Trusted Reviews is supported by its audience. If you purchase through links on our site, we may earn a commission. Learn more.

Scarface: The World is Yours Review

Verdict

rating-star rating-star rating-star rating-star rating-star

Key Specifications

  • Review Price: £24.99

”’Platforms: Xbox, PS2, PC – Xbox Version Reviewed.”’


After the horrors of EA’s The Godfather, Scarface: The World if Yours is cause for a sigh of relief. Provided they can accept the game’s opening premise – that Al Pacino’s coke-addled gangster, Tony Montana, escaped the bloodbath that ends the film – fans of the movie will be relatively pleased with the way Radical Entertainment has handled the license. Like its inspiration, this is a sharply written, stylish, testosterone-fuelled piece of work, filled with memorable, fantastically foul mouthed dialogue and coming just as close to glorifying a life of crime. And if it is derivative of GTA – and it is – then there’s at least a sense that it’s simply returning the complement; where would Vice City have been without the De Palma film, after all.

Screenshot of Scarface video game character shooting a gun.


What’s more, there has always been the possibility that Scarface could be more than just another GTA clone. Vivendi Universal did the right thing securing Pacino’s likeness; Tony Montana makes a far more interesting lead character than The Godfather’s slot-in-the-story nameless hood, and as a man of action, not words, it’s not too ridiculous a conceit to put him right at the heart of the game. There’s plenty of Hollywood talent involved here too, with David McKenna, (the writer of Blow and American History X) writing the script, and big names from James Woods to Robert Loggia, Elliot Gould, Cheech Marin, Michael York and (erm) Ricky Gervais delivering the lines. And Radical Entertainment even has form in the open world game – Hulk: Ultimate Destruction was a superb and very different take on the genre, and showed that Radical could create a world you wanted to explore and play with.

Screenshot of characters driving in


But in retrospect, Vivendi Universal’s decision to restrict Scarface to the current generation of consoles is a smart one. Put it next to GTA and GTA Vice City and for the most part it holds up reasonably well, but you can’t help feeling that it doesn’t just feel dated, but a little bit tired to boot.

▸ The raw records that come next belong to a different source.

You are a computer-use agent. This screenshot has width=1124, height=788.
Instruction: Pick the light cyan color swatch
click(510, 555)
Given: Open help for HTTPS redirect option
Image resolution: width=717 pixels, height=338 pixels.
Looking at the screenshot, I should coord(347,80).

Note that I didn’t say ‘looks’ dated, because the problem isn’t one of visuals or technology: Scarface actually looks pretty good. The style – clean lines, over bright sunshine – is reminiscent of Vice City, but it’s more a sensible evolution than a straight revamp. The character models, particularly Tony Montana, are superb, and their animation is full of character; it must have taken ages to get Pacino’s cocky, little-guy swagger from the film right.

Screenshot of Tony Montana in


Nor are the game mechanics broken. From the opening sequence, it’s clear that this is a more combat-oriented take on the GTA genre, and Radical has forged a third-person shooting system to make that work. You can use the right stick to aim manually, pull in and out of cover or engage an auto-aim, and it all works much more fluidly than the Godfather’s similar system. Best of all, Scarface implements a sort of rage meter – aptly named ‘Balls’ – which, when filled, allows you to go on the rampage, switching to first-person, auto-targeting each enemy in turn and boosting your health as each and every last cock-a-roach bites the dust. Need to give your balls a boost? Easy, targeting specific body parts does the job, as does taunting your foes from a fine repertoire of choice four-letter epithets. It all comes together exceptionally well. In GTA combat made you groan like an unpleasant chore you hoped you could push through quickly, but here, it’s at the heart of all that’s best about the game.

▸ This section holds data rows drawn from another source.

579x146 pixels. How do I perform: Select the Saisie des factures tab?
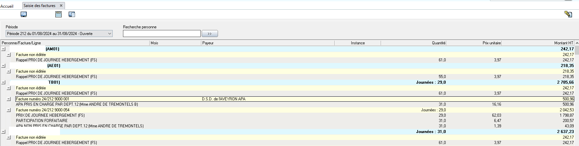point(39,6)
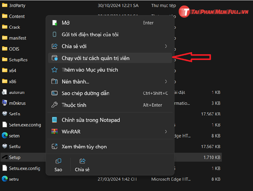
Task: Expand the Chia sẻ với submenu arrow
Action: pos(166,46)
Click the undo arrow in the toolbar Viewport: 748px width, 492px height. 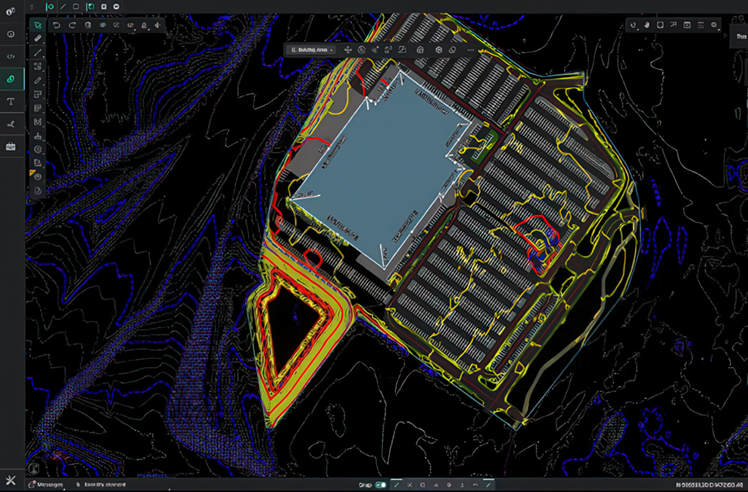58,25
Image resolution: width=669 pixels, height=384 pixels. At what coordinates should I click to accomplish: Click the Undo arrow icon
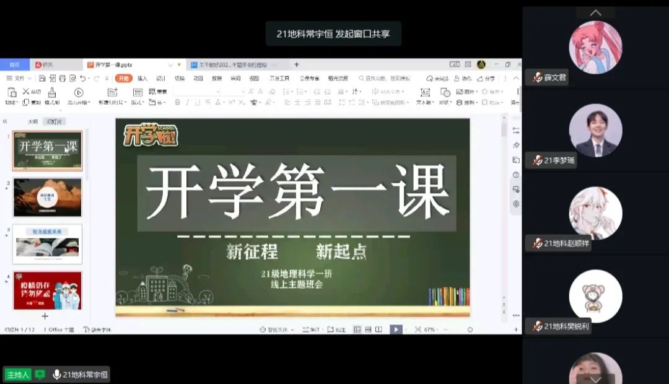[x=83, y=79]
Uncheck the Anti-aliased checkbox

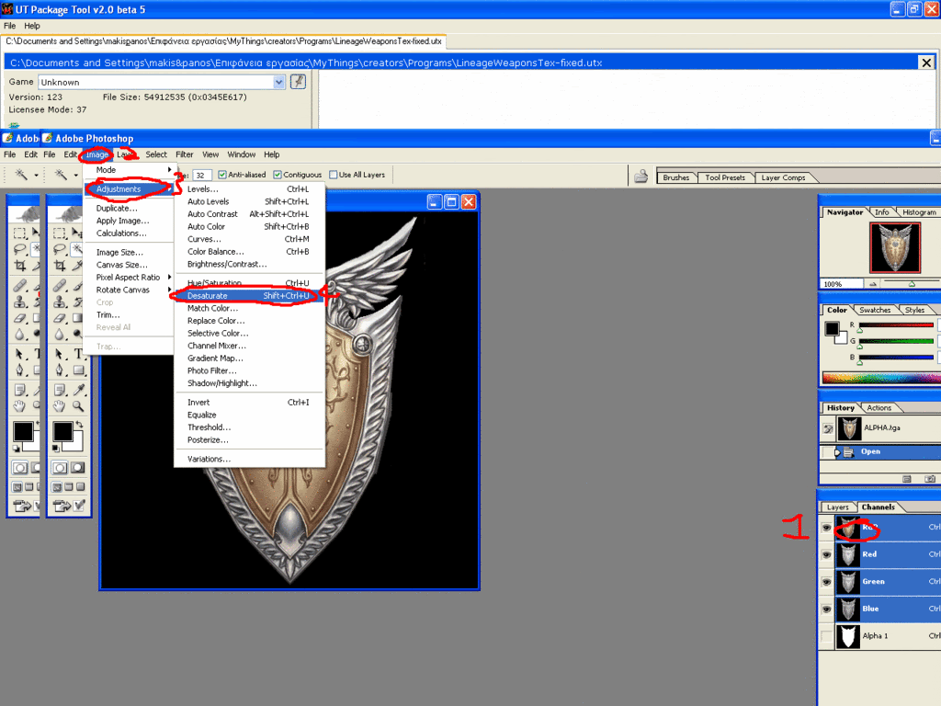pyautogui.click(x=222, y=175)
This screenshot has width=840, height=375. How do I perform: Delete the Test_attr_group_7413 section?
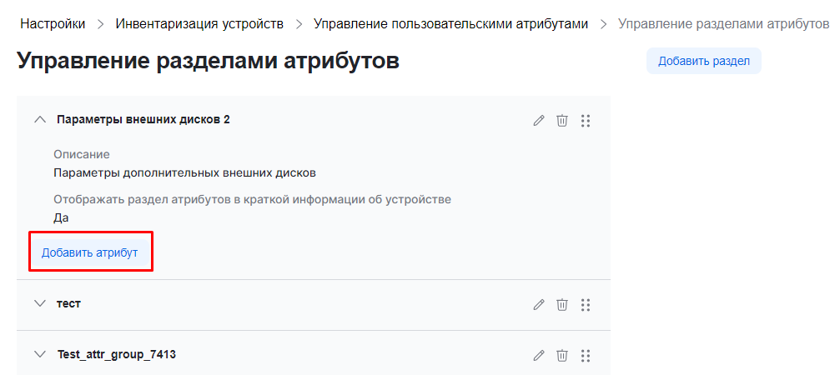point(562,356)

Nope, to get to the source of Scarface’s problem, we need to go in-depth and look at how the game works on an hour by hour basis. In brief, our Tony has returned from licking his wounds and he wants his empire back. Starting from scratch, you need to win back your mansion, build up your drugs business, eliminate your enemies and put yourself back in the number one crime lord slot. After a build-up period in which the game steadily introduces you to your capabilities and contacts, you’re off to conquer the city territory by territory.

Screenshot of


In practice, this means several things. First, the game has a series of central missions that propel you through the storyline. Secondly, there are fronts: businesses you can buy that slowly give you hold of a territory and provide outlets for your evil empire. You’ll also need to build a reputation by completing missions and buying exotics (luxury vehicles, weapons, henchmen, upgrades for your mansion). Finally, you also need to destroy the competition by eliminating enemy gangs on your turf, and taking over their storehouses.

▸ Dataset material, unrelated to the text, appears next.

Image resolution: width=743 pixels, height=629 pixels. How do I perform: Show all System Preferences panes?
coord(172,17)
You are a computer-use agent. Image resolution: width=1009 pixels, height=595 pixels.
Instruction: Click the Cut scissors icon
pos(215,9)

To make these things happen you’ll need to complete certain missions and earn a healthy quantity of dough. The former isn’t usually a problem. Radical knows that part of the fun of being the bad guy is doing away with people in the most unpleasant and spectacular ways possible and a large number of the missions are based on exactly such activities. Thanks to the elegance of the combat system and the use of Balls, the fire fights are a lot more entertaining than the tiresome shoot-outs in The Godfather, and the game knows when to throw in vehicles or interesting locations to keep things interesting. Add in shotguns, grenade launchers and our good old friend, the chainsaw, and there should be enough mayhem to keep the most bloodthirsty fan feeling cheerful.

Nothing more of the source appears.